Of course, thare are lots of examples where this approach might be difficult to implement (you might need to check a particular cell for certain formulas, styles .. etc) and it is not so easy get access to this data without sequential access, but you still have to try to optimize the code as much as possible.

As you will find out from my second example, even a few miliseconds will make the difference between a successful run and an error... 

Some 3rd party company needed a tool for allowing its end-users to query a data base and retrieve the results inside Excel workbooks. When the VSTO add-in was tested in the developer's lab, everything was running fine. But when it began to be used in the production environment, the application seemed to run instable and caused the following problems:
   > it simply failed with an "out of memory" dialog from Excel, even if at least 1 GB of RAM was free;
   > or it showed a dialog with an "Invalid cast exception" message;

I noticed that the algorithm relied on some loops which cycled over individual cells grouped in Named Ranges. Because the (random) errors seemed to be connected to the accessing of those Named Ranges objects, I suspected that they were pointing to bad addresses .. or someting similar.

But it was revealed that the code didn't crash because of some corrupt named ranges ... instead the same 'big code loops' issue triggered the behavior. And we also found a temporary solution: we introduced some text file logging throughout the code to identify the places where the random errors occured more often. But the additional delay this code introduced, seemed to make Excel more stable, so we started to experiment with Thread.Sleep(ms) calls: 
  >  if we added a wait time of 10 ms, the code ran until about 280 iterations, then it crashed;
  >  but if we increased the wait period to 200 ms, then it reaches 400 iterations;

We determined that it takes 500ms to make the code run stable.

For a long-term solution, I advised my client to try to get all the data stored in each sheet into a memory array structure. And then he would only use the information stored in each ‘Named Range’ to identify the (<start row, start column>; <end row, end column>) coordinates. It should be enough to determine the index in the array from where the code needs to read its data.

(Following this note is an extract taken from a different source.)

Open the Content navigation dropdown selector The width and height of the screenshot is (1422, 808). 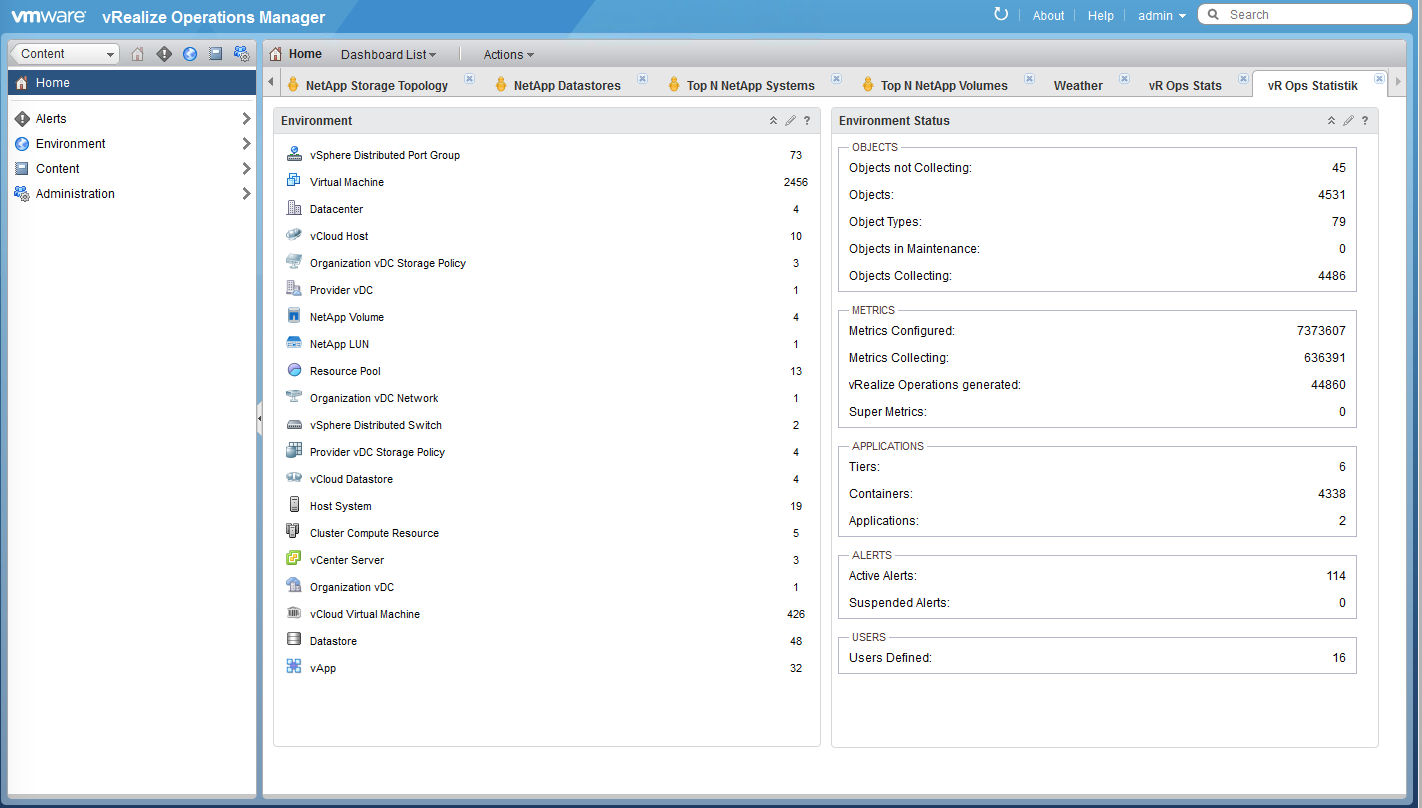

VBA sample – how can we determine the coordinates of the start row and start column and end row and end column for any named range:

Sub Test()

Dim nRng As Name

For Each nRng In ActiveWorkbook.Names
   Debug.Print "Name: " & nRng.Name & vbTab & _
               "Formula: " & nRng.RefersToR1C1

   Debug.Print "Start column " & vbTab & nRng.RefersToRange.Column
   Debug.Print "Start row "    & vbTab & nRng.RefersToRange.Row
  
   Debug.Print "Max column " & vbTab & _
                nRng.RefersToRange.EntireColumn.Column + _
                nRng.RefersToRange.EntireColumn.Columns.Count - 1

   Debug.Print "Max row " & nRng.RefersToRange.EntireRow.Row + _
                nRng.RefersToRange.EntireRow.Rows.Count - 1

   Debug.Print "Cell count " & nRng.RefersToRange.Cells.Count & _
               vbNewLine

Next
End Sub

 

Output
===================================================================
Name:           All   Formula: =Sheet1!R18C1:R21C7
Start column    1
Start row       18
Max column      7
Max row         21
Cell count      28

Name:           LettersOnly   Formula: =Sheet1!R13C4:R16C6
Start column    4
Start row       13
Max column      6
Max row         16
Cell count      12

Name:           Numbers_Letters   Formula: =Sheet1!R7C1:R11C6
Start column    1
Start row       7
Max column      6
Max row         11
Cell count      30

Name:           NumbersOnly   Formula: =Sheet1!R2C1:R6C3
Start column    1
Start row       2
Max column      3
Max row         6
Cell count      15

 

Allright, so we know how to read the properties for a Named Range item. Now we need to store all the data from the current Excel worksheet into a native .NET object to avoid making calls to the Interop layers for every single cell we want to read/write. 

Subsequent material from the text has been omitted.